1,000 scenarios have been taken into account for interest rates, returns, risk sharing and price and wage inflations. The pension benefits have been determined for the ages 67 to 72 for each scenario and each variant. The results are shown in the figure below.
Figure 1 Expected pension benefits for different ages and different variants
The benefits of the regular DC scheme, variant 1, behave as expected: they remain unchanged throughout the years.
At a first glance, the advanced conversion results in lower benefits than the regular DC scheme and the spread is much smaller. The expected indexations have an increasing effect on the benefits on the long term still. The benefits in variant 1 will always remain the same and the advanced conversion benefits might increase a lot over the years when other individuals on the same collective level pass away.
The benefits which result after the postponed conversions start with the same benefits as for variant 1 and increase over time. After the fifth year the benefits remain fixed and deliver higher amounts than the regular DC scheme. Spreads for postponed conversions are visibly increased.
Variant 4 shows an increase in benefits after two years. The spread has increased somewhat compared to the regular DC scheme. At a first glance, the difference between the two variants is not all that high.
Will the differences between the variants in figure 1 help the individual to make a wise decision on his benefits? Most likely not, since it shows little information on the benefit amounts which an individual would most likely receive.
The following figure shows the same results in a different form which might better suit the individual. This particular person could expect a benefit around € 20,000 a year for each variant. For the advanced conversions the expected benefit is sliding to the next amount at a very slow pace.
Figure 2 Number of scenarios per benefit amount range per age
These differences in figure 2 also do not show a major effect on the expected benefits. Then how would it be wise to change from a fixed benefit to a variable benefit and vice versa?
This all depends on the current situation of the individual and the anticipated situation after retirement. With this picture in mind, the individual may decide that it would make more sense to have the stability of a fixed benefit amount and opts for the regular DC scheme or he would prefer to have increasing benefits to accommodate planned future expenses such as travelling.
What would make sense?
What should an individual do to make that educated guess?
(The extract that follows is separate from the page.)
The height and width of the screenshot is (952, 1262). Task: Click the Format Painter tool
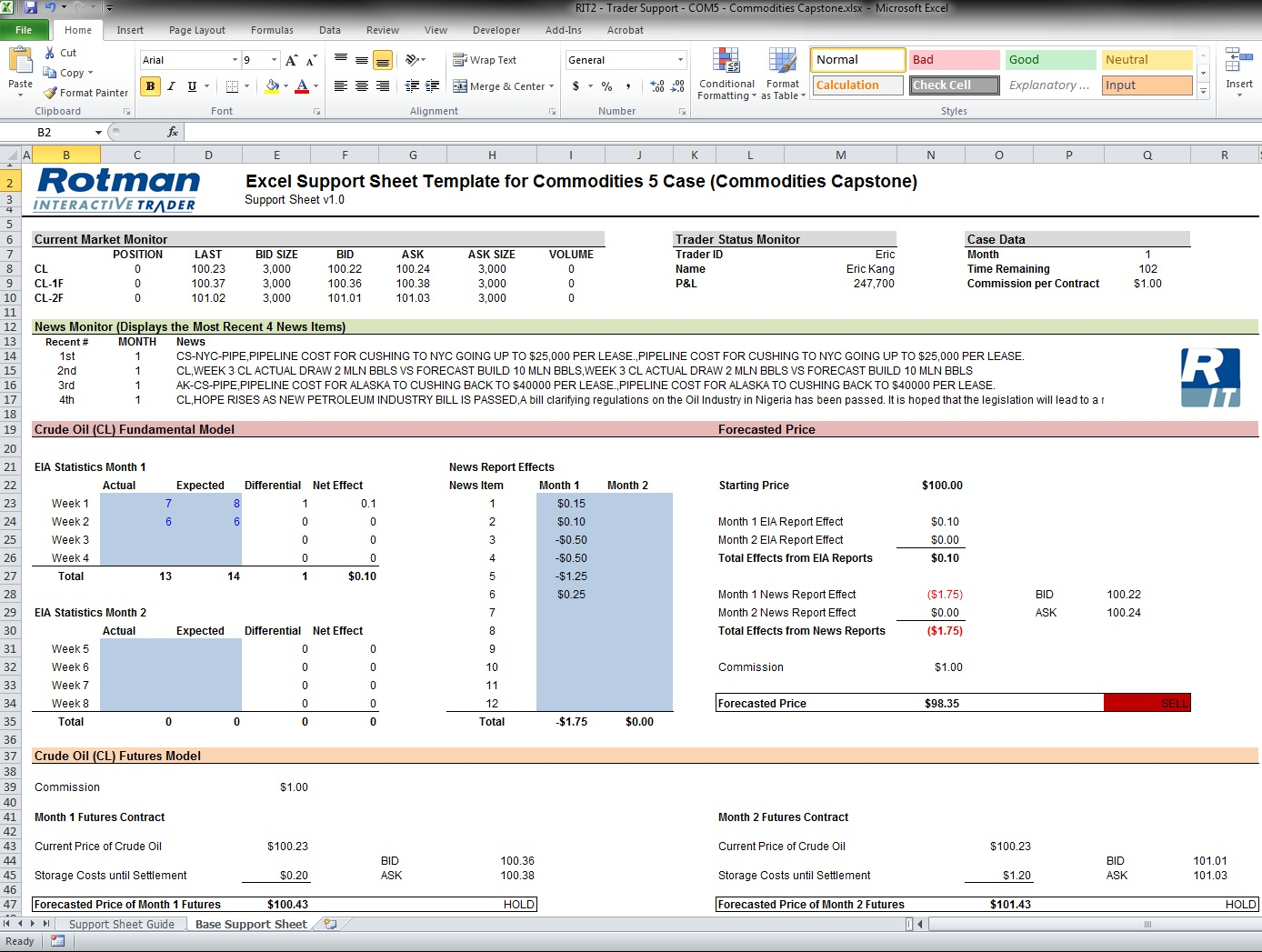point(85,93)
First he needs to examine his expected income and expenses after retirement. Taxes will be lower after the state funded AOW takes effect so the expenses will decrease. The individual might have accrued pension during previous employments which will all have to be taken into the total financial picture, which will increase the income.
New style pension planners nowadays take these expenses and pensions insured elsewhere into account to determine best estimates, and pessimistic and optimistic scenarios. These scenarios mostly include the existing pension plans and not necessarily other plans. The individual would need to seek help from professionals to be able to understand what they can expect from either option.
For the advanced conversion the individual will need to make that educated guess at an age of 57 already, which makes it even harder since it is still 10 years before retirement. So many unforeseen things can happen in the future. Since people tend to postpone major pension decisions till the end, it will be new to have to make an early decision like this.
What did the new legislation bring?
The law improved premium system tends to bring slightly better pension benefits on the one hand and on the other hand more need for information for the individuals. The pension remains hard to understand and explain for the common Dutch (wo)man. Where people nowadays have more options for a better pension, they will need to get informed way ahead of their retirement.